** EXERCISE OBJECTIVE **
In the listing that follows, locate the line containing "Task: Click 3" and the line containing "Task: Favorite dashboard with the star icon". Retype exactly those two lines and every line between them, and nothing more.

** ENTRIES PROVIDED **

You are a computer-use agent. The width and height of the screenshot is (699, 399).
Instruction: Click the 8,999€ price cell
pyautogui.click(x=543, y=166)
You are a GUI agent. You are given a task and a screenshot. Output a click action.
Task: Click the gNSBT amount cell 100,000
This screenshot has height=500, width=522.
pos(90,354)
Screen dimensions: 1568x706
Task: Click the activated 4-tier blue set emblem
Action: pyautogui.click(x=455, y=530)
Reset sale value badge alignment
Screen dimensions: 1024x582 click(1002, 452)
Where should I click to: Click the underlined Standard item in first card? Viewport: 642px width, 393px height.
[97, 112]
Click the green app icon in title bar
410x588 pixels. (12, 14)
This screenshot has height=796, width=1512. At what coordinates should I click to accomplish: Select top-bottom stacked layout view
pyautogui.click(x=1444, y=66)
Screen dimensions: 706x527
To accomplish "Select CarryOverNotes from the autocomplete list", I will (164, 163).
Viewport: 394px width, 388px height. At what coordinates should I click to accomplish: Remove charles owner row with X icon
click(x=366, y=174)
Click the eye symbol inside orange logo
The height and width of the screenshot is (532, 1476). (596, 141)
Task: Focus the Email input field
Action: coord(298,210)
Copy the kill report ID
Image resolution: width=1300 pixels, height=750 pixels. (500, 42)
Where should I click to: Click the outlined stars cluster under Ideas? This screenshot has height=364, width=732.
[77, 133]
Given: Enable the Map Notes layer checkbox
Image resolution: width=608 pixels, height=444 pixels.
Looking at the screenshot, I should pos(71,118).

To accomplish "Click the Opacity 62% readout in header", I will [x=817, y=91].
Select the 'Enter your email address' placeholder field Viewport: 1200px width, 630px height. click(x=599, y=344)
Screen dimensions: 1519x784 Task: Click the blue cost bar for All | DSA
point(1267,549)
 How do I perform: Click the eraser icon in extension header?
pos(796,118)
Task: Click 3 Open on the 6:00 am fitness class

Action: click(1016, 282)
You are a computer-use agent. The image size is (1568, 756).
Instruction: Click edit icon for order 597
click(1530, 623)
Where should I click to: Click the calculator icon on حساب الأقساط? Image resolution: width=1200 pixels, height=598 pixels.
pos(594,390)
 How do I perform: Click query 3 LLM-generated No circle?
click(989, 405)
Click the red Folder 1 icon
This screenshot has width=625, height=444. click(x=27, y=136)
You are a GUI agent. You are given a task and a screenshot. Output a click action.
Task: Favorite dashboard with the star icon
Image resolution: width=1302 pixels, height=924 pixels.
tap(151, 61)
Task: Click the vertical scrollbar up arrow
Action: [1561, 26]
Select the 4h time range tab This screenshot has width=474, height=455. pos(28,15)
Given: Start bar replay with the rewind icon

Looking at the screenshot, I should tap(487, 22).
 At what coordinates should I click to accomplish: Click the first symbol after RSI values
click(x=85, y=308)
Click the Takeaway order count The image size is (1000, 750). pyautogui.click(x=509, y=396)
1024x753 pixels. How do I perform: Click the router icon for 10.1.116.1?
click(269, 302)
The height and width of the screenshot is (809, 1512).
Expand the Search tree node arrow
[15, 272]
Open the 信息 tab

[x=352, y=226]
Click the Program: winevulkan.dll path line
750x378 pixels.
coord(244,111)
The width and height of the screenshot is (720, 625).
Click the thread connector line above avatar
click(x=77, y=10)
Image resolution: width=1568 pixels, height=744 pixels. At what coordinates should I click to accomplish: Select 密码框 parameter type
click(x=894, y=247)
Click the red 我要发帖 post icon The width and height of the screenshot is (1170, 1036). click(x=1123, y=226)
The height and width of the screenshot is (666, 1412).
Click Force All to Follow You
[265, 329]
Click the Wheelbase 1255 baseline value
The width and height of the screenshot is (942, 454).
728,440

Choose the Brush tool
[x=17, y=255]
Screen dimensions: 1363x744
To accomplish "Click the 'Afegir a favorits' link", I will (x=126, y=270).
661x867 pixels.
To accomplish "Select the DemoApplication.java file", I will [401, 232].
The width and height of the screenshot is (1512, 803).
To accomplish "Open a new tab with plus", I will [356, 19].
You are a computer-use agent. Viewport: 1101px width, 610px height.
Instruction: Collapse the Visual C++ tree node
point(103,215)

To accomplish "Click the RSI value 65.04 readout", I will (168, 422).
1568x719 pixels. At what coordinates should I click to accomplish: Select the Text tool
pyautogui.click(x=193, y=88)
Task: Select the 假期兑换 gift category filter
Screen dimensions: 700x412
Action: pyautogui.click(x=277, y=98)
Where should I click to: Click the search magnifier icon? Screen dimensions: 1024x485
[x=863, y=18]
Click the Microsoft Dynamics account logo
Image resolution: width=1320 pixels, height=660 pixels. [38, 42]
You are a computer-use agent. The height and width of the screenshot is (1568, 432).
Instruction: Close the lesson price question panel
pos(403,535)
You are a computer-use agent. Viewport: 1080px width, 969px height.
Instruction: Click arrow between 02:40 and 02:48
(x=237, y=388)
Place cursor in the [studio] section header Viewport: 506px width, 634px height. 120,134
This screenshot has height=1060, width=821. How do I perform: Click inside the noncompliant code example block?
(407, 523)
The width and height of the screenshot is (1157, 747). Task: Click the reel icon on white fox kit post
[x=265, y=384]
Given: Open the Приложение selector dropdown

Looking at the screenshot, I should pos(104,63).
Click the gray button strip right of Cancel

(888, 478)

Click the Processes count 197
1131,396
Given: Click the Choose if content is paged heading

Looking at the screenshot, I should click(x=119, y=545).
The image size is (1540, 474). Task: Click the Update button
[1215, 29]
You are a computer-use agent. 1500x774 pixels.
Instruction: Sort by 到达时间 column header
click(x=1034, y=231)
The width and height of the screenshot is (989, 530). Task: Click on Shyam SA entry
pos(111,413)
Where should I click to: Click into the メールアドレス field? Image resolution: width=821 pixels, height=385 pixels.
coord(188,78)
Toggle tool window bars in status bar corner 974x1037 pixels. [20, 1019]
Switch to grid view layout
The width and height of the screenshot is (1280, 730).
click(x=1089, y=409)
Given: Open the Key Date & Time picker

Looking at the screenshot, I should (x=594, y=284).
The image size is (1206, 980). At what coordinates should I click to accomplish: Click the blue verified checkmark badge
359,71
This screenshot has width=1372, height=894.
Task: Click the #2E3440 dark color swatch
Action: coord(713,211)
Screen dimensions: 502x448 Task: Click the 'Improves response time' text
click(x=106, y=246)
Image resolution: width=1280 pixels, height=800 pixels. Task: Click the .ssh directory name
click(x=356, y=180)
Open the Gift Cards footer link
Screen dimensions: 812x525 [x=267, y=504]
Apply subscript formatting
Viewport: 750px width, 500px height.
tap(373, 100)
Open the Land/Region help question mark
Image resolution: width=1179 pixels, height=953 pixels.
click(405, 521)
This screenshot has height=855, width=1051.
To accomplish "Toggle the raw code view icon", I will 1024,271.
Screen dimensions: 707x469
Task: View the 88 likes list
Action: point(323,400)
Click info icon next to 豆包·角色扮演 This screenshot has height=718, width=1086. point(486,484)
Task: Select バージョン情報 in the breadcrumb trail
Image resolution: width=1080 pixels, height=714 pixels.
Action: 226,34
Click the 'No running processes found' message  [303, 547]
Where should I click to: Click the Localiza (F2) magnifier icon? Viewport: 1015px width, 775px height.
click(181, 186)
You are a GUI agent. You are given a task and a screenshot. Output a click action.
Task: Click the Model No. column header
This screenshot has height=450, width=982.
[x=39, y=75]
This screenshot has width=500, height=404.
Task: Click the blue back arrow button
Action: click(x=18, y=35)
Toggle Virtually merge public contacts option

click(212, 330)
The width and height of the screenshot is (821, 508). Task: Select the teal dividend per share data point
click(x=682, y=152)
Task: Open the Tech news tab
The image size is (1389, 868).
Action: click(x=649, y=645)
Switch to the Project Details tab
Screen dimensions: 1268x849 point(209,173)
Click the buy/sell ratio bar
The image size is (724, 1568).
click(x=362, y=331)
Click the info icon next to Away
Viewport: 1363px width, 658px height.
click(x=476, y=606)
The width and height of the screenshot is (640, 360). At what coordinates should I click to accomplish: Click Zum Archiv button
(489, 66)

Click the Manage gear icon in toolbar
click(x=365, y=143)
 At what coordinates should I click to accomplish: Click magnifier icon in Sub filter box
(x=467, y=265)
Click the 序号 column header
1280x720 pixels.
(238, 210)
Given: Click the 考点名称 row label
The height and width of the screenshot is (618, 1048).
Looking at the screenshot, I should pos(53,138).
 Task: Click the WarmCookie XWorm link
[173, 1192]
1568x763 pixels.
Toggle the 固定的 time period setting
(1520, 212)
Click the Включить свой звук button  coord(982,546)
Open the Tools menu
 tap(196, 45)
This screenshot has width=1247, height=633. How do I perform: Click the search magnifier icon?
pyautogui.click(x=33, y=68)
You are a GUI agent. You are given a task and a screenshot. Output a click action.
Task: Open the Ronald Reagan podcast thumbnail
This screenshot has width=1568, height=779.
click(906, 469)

** OUTPUT FOR THIS TASK **
Task: Click 3 Open on the 6:00 am fitness class

Action: click(1016, 282)
You are a computer-use agent. The image size is (1568, 756).
Instruction: Click edit icon for order 597
click(1530, 623)
Where should I click to: Click the calculator icon on حساب الأقساط? Image resolution: width=1200 pixels, height=598 pixels.
pos(594,390)
 How do I perform: Click query 3 LLM-generated No circle?
click(989, 405)
Click the red Folder 1 icon
This screenshot has width=625, height=444. click(x=27, y=136)
You are a GUI agent. You are given a task and a screenshot. Output a click action.
Task: Favorite dashboard with the star icon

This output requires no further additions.